Wrestlezone Ranks Every WrestleMania — Part Three: Best in the World

1. WRESTLEMANIA X-SEVEN

Remember when putting X’s in titles and spelling “Boyz” incorrectly was cool? 

Come on, you all saw this one coming. WrestleMania X-Seven is at the top of virtually every WrestleMania list there has ever been, and while I’m all for shaking things up and bucking tradition, you just can’t make a solid case against this show. 

TLC II is an all-time classic. It took both the WrestleMania 2000 ladder match and the very first TLC match and expanded on the concept, creating a gimmick WWE has since built an entire pay-per-view around. It’s almost insane to think that three of the greatest tag teams in wrestling history ended up in one match together, but then you remember it’s matches like this one that made them into legends. 

Kurt Angle vs.
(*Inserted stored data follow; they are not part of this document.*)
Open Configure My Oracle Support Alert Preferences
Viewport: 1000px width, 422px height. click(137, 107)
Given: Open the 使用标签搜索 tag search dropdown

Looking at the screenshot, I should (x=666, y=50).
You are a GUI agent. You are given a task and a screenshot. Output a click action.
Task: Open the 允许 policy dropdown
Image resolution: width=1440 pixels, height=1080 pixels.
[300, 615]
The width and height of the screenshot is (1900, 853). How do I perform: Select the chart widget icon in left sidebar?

Chris Benoit is a great match. If you had to pick the two best technical ring workers of the last 20 years, you’d be hard-pressed to find anyone better than Angle and Benoit. Add another five minutes to their 14-minute clinic, and perhaps a heavier story with more on the line and this would have stolen the show. 
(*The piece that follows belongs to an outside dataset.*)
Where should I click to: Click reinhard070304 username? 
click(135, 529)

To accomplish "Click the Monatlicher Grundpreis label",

Even one of the low points of the show, a three-way match for the Hardcore Championship, was just ridiculous enough to have some fun with. Running each other over with golf karts and bodies crashing through dummy walls is the kind of thing you either love or hate. 

The first of three WrestleMania matches for Undertaker and Triple H – comparable to the rest of the card it wasn’t iconic, but there are very few negative things to be said about it. The intensity of their feud sold what was in all honestly a very solid brawl. 

And then there’s Shane vs. Vince… What you try and remember about this one was the insane and bloody rivalry of father and son that sparked the entire WCW Invasion. With the news of the McMahons buying out WCW this was probably the hottest and most talked-about match on the entire card. Nobody really knew what to expect. What you try to forget is that the vehicle for the match was an affair angle between Vince and Trish Stratus, that had Evil Stephanie in the support role and a practically comatose Linda watching them make-out on television week after week. It’s the kind of thing that could have very well killed a company in any other era. It’s the kind of thing you look back on and think, maybe the Attitude Era went too far… 

If WrestleMania X-Seven ended there, it would still have been in the upper echelon of shows on our list. 68,000 people reported (so probably about 58,000 in actuality), a Houston crowd on fire during the height of wrestling’s greatest television era. It was so unique to its time too; you couldn’t book a show like this ever before, or ever again. 

The first three hours of WrestleMania are what puts the show in the Top 5. What cements its place as the greatest in history is the main event. Arguably, The Rock vs. “Stone Cold” Steve Austin wasn’t the best wrestling match on the card. ARGUABLY. It was still damn good, one of the best matches of the entire period, and an all-time classic you can watch over and over again.

But you don’t remember Rock-Austin for the match. You remember it for the unthinkable moment – when the Texas Rattlesnake shook hands with the Devil himself to win the WWF Championship. That’s it. There’s your undisputed winner. If anyone made a list of the biggest moments in WrestleMania history – or even WWF history, I’ll go that far – and Steve Austin aligning himself with Vince McMahon isn’t at the peak, you’re just wrong. 

X-Seven is a masterpiece of pro wrestling, sports entertainment and story-telling.